2016/06/19 のログ
ご案内:「海底遺跡群」に蕎麦屋さんが現れました。
蕎麦屋 > 海底遺跡――所謂古代の遺跡迷宮群の中。
場違いな屋台を担いだ女が一人。

「――いやぁ、こんな処まで脚を伸ばす羽目になるとは。」

――大ざっぱな方向こそわかるものの、特に目的地があるわけではない。
というかそもそもいい加減に来ておこう、それだけの話ではある。

そもそもどうやってきたのか?歩いてきたのです。
人間頑張れば海底だって案外いける。

「――本当にやりそうなのが今の人らの怖い所ですよねぇ」

蕎麦屋 > 海底遺跡といった所でめぼしい何かがあるわけでもない。
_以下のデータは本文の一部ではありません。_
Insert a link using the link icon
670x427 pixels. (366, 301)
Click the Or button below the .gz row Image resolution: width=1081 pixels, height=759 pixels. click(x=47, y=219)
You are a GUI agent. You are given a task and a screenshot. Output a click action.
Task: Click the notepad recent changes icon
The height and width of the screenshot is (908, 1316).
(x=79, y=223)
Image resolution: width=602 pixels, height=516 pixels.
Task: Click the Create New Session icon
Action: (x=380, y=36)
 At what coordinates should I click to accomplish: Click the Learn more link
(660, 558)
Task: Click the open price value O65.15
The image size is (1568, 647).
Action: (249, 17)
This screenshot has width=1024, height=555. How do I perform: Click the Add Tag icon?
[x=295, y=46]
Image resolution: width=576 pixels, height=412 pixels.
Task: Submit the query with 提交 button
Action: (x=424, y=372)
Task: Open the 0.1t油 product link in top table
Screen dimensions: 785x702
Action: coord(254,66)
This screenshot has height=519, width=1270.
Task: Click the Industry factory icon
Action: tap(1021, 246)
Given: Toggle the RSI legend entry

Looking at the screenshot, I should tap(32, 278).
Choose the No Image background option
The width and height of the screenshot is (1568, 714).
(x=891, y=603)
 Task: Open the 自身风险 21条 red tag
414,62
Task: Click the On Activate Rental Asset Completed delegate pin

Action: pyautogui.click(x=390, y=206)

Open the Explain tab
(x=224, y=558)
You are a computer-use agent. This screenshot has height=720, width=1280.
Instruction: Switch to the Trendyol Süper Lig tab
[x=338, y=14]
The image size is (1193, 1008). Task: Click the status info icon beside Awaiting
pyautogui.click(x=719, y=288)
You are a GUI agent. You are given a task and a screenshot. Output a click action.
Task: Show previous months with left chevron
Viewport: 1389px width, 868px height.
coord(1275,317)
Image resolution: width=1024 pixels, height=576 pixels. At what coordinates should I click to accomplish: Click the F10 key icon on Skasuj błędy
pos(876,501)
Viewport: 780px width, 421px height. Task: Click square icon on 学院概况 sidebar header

今のところは。
ぶらぶらと、浅い層から深い層へ。

こんな場所で店を開けても、来るのは――

「住みついてるナニカ、くらいのものですし。」

流石に小銭も持ってないだろう。流石に。

蕎麦屋 > あの黒眼鏡。ルギウスとやらが呼び出すつもりだった、というからには。
何かしらはあるはずなのだ。
――いや、ネタで海底から呼びました、とかあり得る、あの愉快犯。

なお、今日の提灯は『掛け200円、海老天200円』である。

「んー……」

迷う心配はしていない。最悪は直上掘りでいいのです。
ちらりと見た壁画に掛かれているのは、最も新しく最も古い異貌の神々。

蕎麦屋 > 「この遺跡、沈めた方がよくありません?」

首を傾げ、だらだらと奥へと進む。
商売っ気の糞もない場所だし、もうちょっと後回しにするべきだったかなぁ。などと思いつつ。

いや、気配はするのですけれどね。あっちこっちから。

蕎麦屋 > 「――んー。」

それなりに、奥へ。まだまだ先は長い。
気配こそすれど、音の一つもない静かなもの。

その静寂の中で、草履の鳴る音と、風鈴の澄んだ音色だけが木霊する。

いい加減なにか居ないモノか。目当てだと嬉しいが、そうでなくてもこの際どっちでもいい。

蕎麦屋 > 「山の方がまだ遭遇できますか――」

ここにも間違いなく居ると思ったのだが。
――出てくる気がないか、最初からいないか。
考え事をしていれば、目の前は行き止まり。

「――いったん帰りますか。」

くるりと踵を返す。

蕎麦屋 > ぽん。と手を一つ叩いて。
屋台が消えて、代わりに現れたのは蕎麦屋のカブ。
またがり、エンジンを掛ければ――ぼへぼへと独特な駆動音が静かな遺跡に響き渡り――

遺跡を、蕎麦屋カブが、駆け抜けていく。

ぼへぼへ。

ご案内:「海底遺跡群」から蕎麦屋さんが去りました。